Update the forum post about VLC failing to play DVDs and audio CDs: reproduce it beginning at the words "## fufukauliza (May" and stopping after "problem with codecs?", with "USB Blu-ray player" changed to "external Blu-ray drive".
* Start Source document *
# VLC no video from DVD e no audio from audio CD



## fufukauliza (May 5, 2021)

Hello everybody,
first of all thanks for all the information you gave me, now I have a working base system (xfce desktop) with audio but there is only one problem left (for now).
I have VLC installed but, when I play a original DVD video from my USB Blu-ray player, I feel it working, vlc identifies the title but everything remains black and nothing is heard.
A possible problem with codecs?
If instead I try to tell him to open an original audio cd I get a message similar to this: "VLC is unable to open the MRL 'cdda: /// dev / cd0'" as if in this case he could not even connect to the player which in fact remains in total silence.
The built-in cd player works, I also tried it from BIOS etc.
Furthermore, if I go to the xfce file manager to browse DVDs or audio CDs, it is not possible to browse them: if I right click and then open nothing happens.
* End Source document *
* Start Data section *
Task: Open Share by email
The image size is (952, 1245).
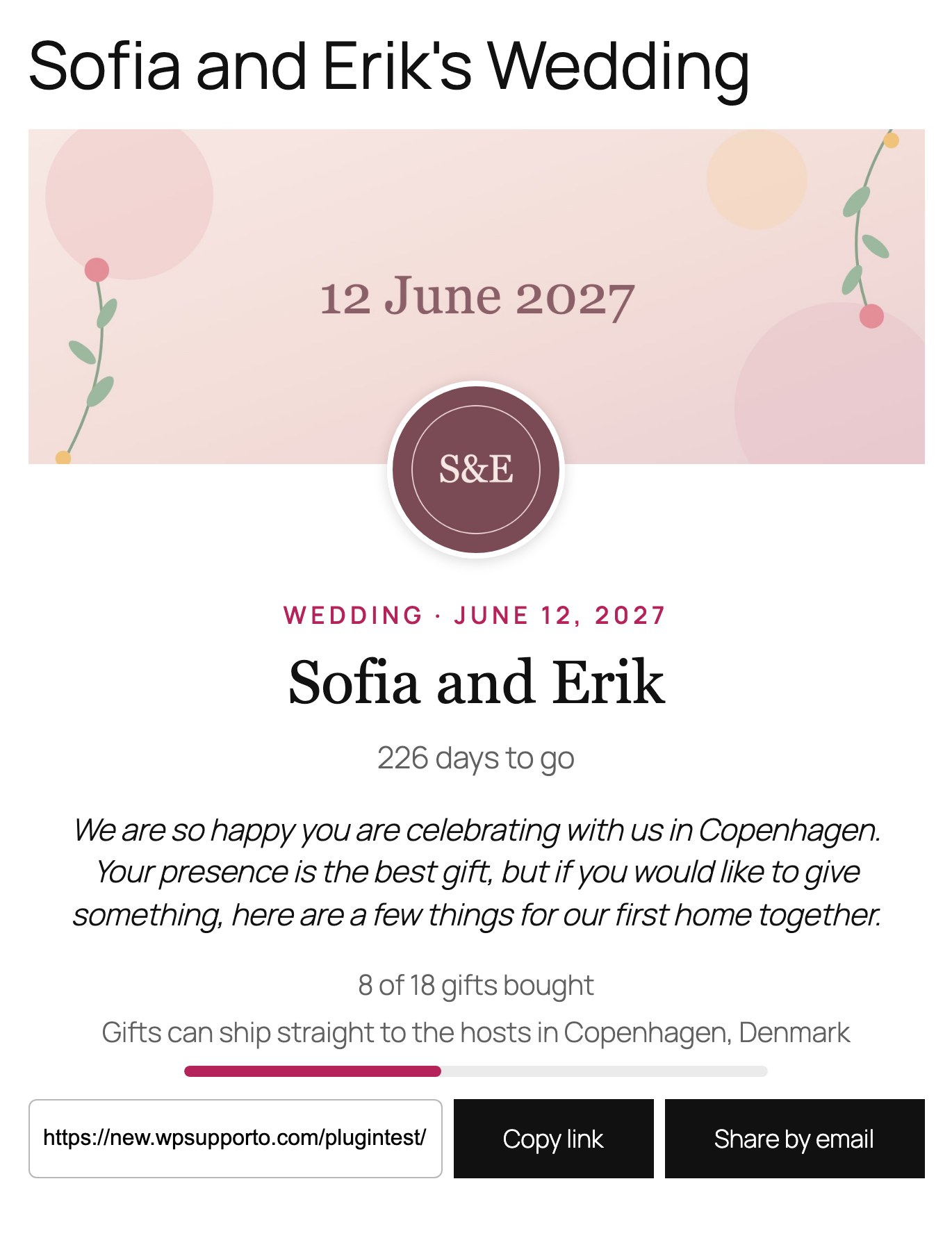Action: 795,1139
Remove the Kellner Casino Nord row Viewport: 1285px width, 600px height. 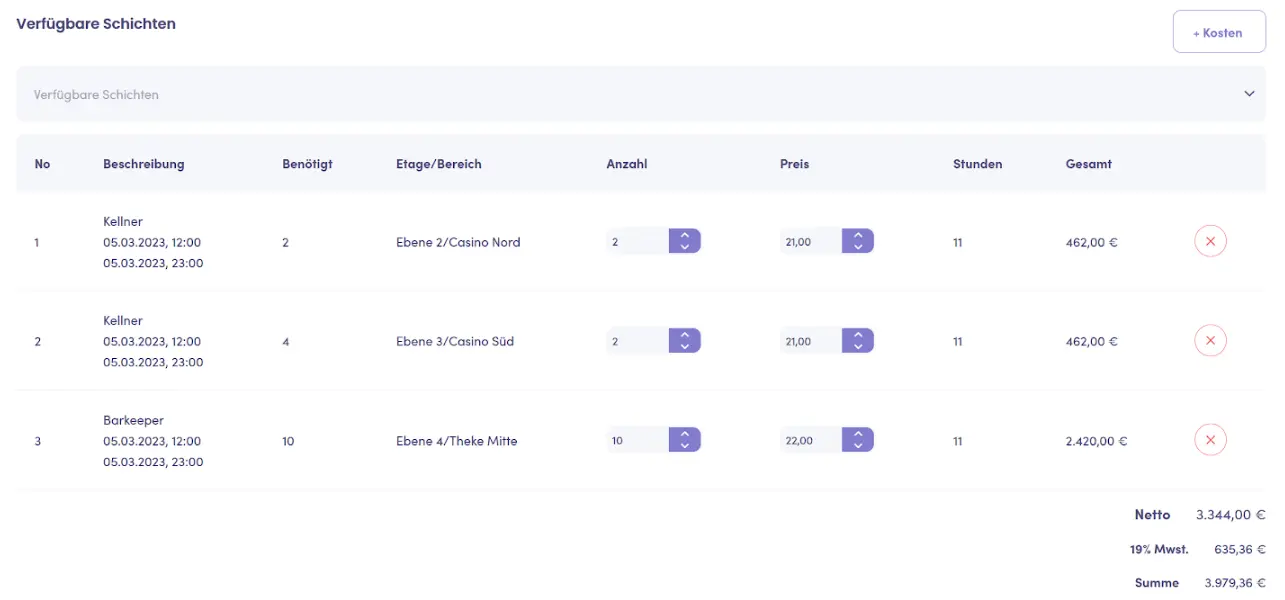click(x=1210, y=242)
* End Data section *
◆ Task output
## fufukauliza (May 5, 2021)

Hello everybody,
first of all thanks for all the information you gave me, now I have a working base system (xfce desktop) with audio but there is only one problem left (for now).
I have VLC installed but, when I play a original DVD video from my external Blu-ray drive, I feel it working, vlc identifies the title but everything remains black and nothing is heard.
A possible problem with codecs?